[[ Exercise data, beginning ]]

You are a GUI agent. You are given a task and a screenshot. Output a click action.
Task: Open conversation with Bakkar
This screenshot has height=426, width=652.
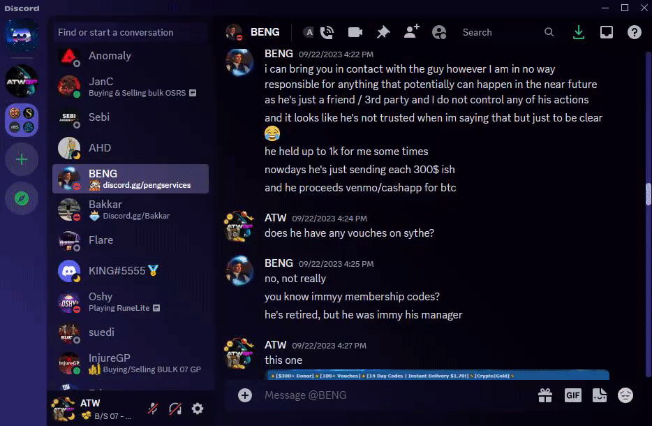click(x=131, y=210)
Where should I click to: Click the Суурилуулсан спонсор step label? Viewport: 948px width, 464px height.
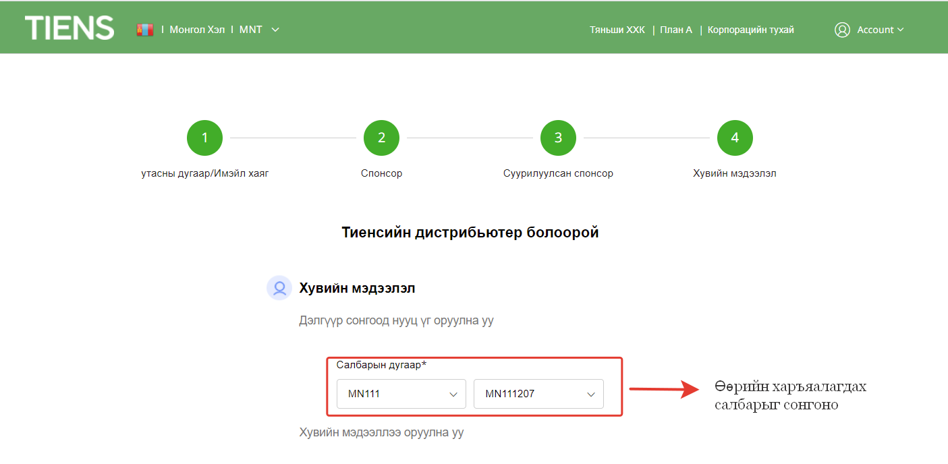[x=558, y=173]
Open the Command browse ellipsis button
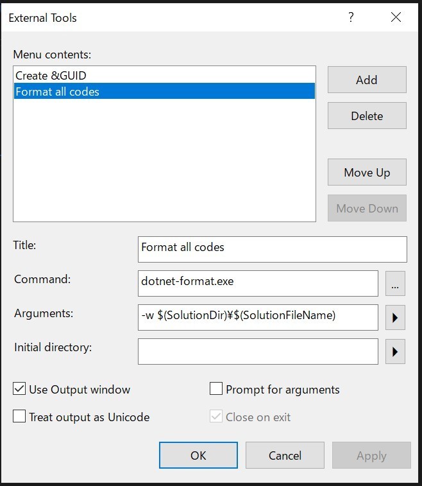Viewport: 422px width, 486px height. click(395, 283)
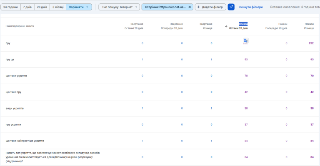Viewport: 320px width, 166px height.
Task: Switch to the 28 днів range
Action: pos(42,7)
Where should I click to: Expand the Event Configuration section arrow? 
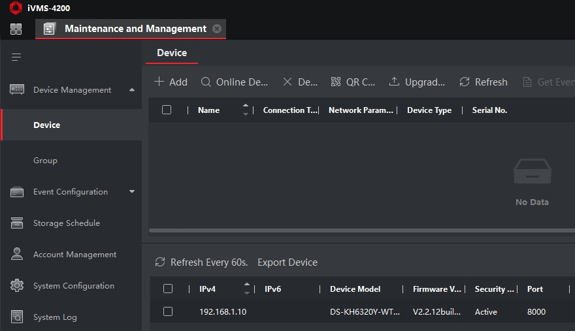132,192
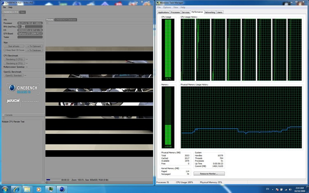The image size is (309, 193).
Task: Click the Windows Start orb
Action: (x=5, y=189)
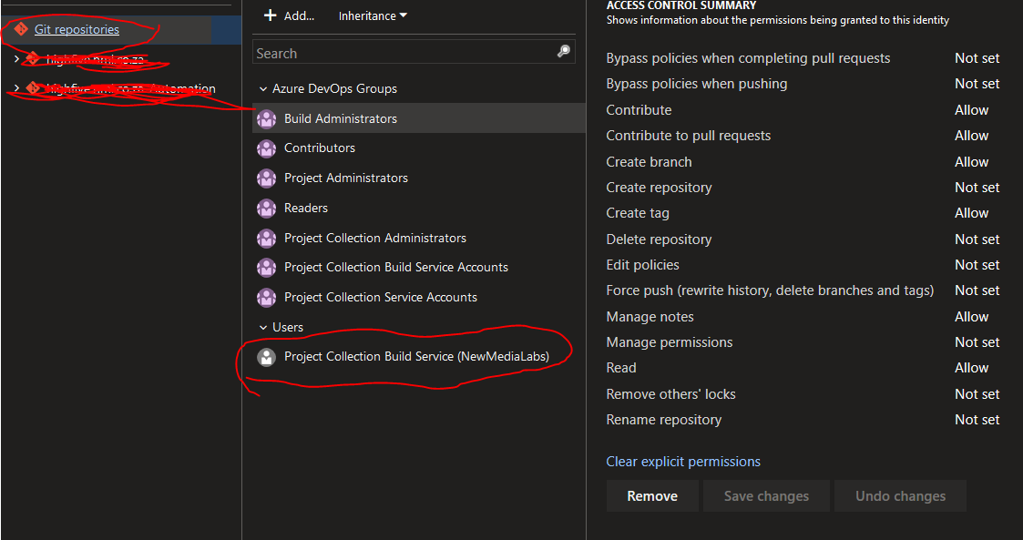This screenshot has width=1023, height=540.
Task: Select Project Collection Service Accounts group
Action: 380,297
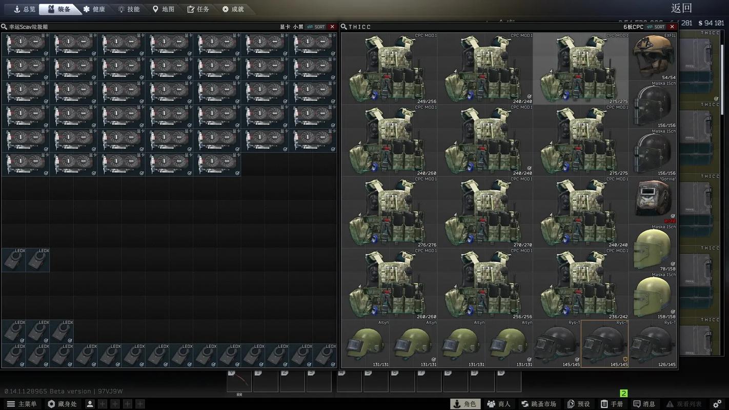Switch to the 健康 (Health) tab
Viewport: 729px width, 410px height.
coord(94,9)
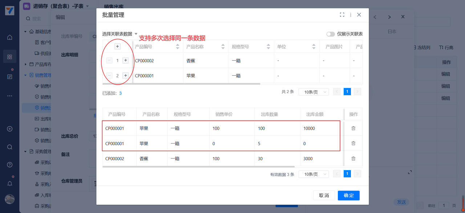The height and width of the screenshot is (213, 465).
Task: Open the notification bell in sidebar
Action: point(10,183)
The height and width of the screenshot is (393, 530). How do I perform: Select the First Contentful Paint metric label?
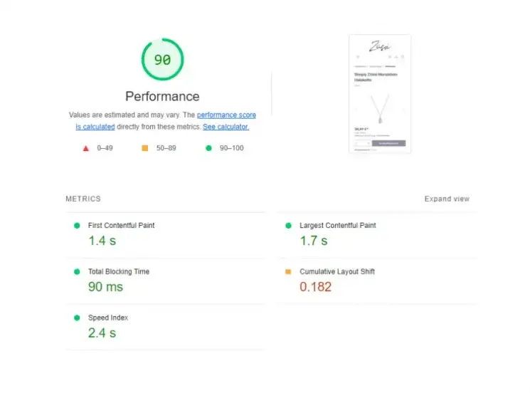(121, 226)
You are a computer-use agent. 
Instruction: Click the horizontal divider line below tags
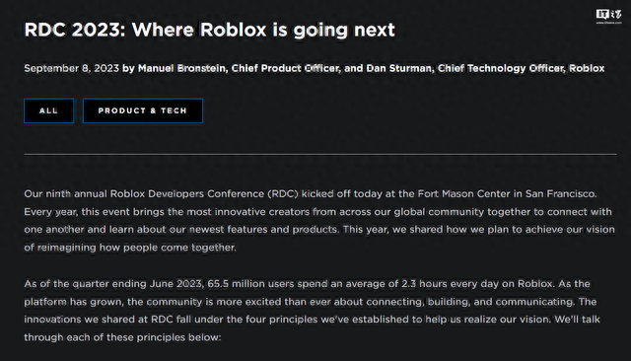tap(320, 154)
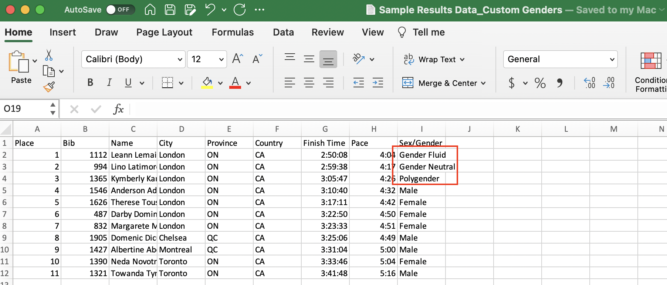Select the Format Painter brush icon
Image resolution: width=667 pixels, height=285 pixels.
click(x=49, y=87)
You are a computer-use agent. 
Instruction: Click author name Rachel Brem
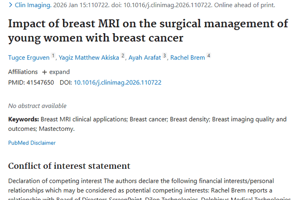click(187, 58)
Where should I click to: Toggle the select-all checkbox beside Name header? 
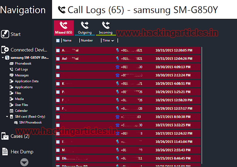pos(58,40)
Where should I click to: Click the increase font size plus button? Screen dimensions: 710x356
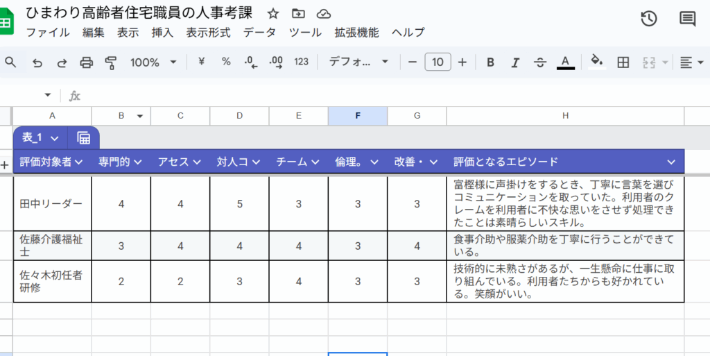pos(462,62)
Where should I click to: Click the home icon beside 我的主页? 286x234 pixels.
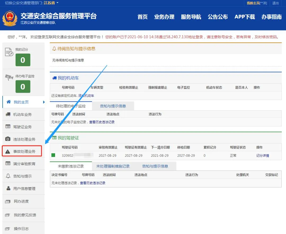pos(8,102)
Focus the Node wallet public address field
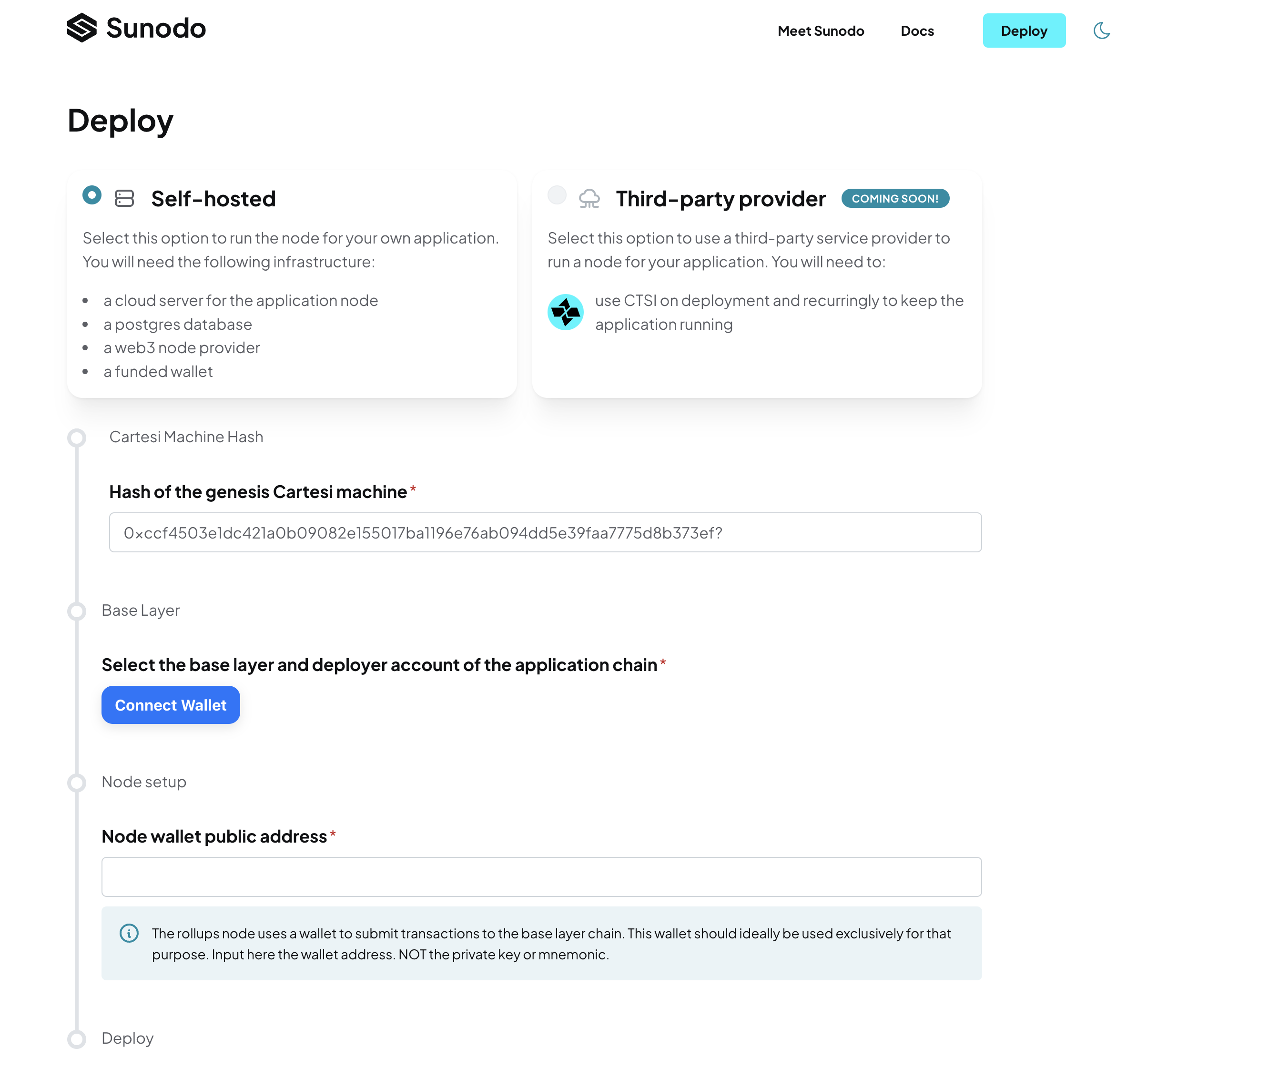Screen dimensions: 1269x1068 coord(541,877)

[[ Exercise data, end ]]

Requirement
What is needed is a word-for-word copy of the data, minus its pictures.

Task output
You are a GUI agent. You are given a task and a screenshot. Output a click action.
Task: Open conversation with Bakkar
This screenshot has height=426, width=652.
click(x=131, y=210)
Where should I click to: Click the Суурилуулсан спонсор step label? Viewport: 948px width, 464px height.
[x=558, y=173]
Open the Command browse ellipsis button
Viewport: 422px width, 486px height. click(395, 283)
Viewport: 320px width, 166px height.
Task: Switch to the 28 днів range
Action: pos(42,7)
Where should I click to: Expand the Event Configuration section arrow? 
132,192
The image size is (309, 193).
Task: Click the Windows Start orb
Action: (x=5, y=189)
This screenshot has width=1023, height=540.
Task: Select Project Collection Service Accounts group
Action: 380,297
Switch to the 健康 (Health) tab
Viewport: 729px width, 410px height.
coord(94,9)
The height and width of the screenshot is (213, 465).
Task: Open the notification bell in sidebar
Action: point(10,183)
The height and width of the screenshot is (393, 530). How do I perform: Select the First Contentful Paint metric label?
(121, 226)
You are a computer-use agent. 
Instruction: Click the horizontal divider line below tags
tap(320, 154)
Select the Format Painter brush icon
Image resolution: width=667 pixels, height=285 pixels.
click(x=49, y=87)
You are a computer-use agent. 
Instruction: Click author name Rachel Brem
click(187, 58)
Where should I click to: Toggle the select-all checkbox beside Name header? 
pos(58,40)
Where should I click to: Click the increase font size plus button? Screen dimensions: 710x356
pos(462,62)
Where should I click to: Click the home icon beside 我的主页? 286x234 pixels.
pos(8,102)
Focus the Node wallet public address field
Screen dimensions: 1269x1068 coord(541,877)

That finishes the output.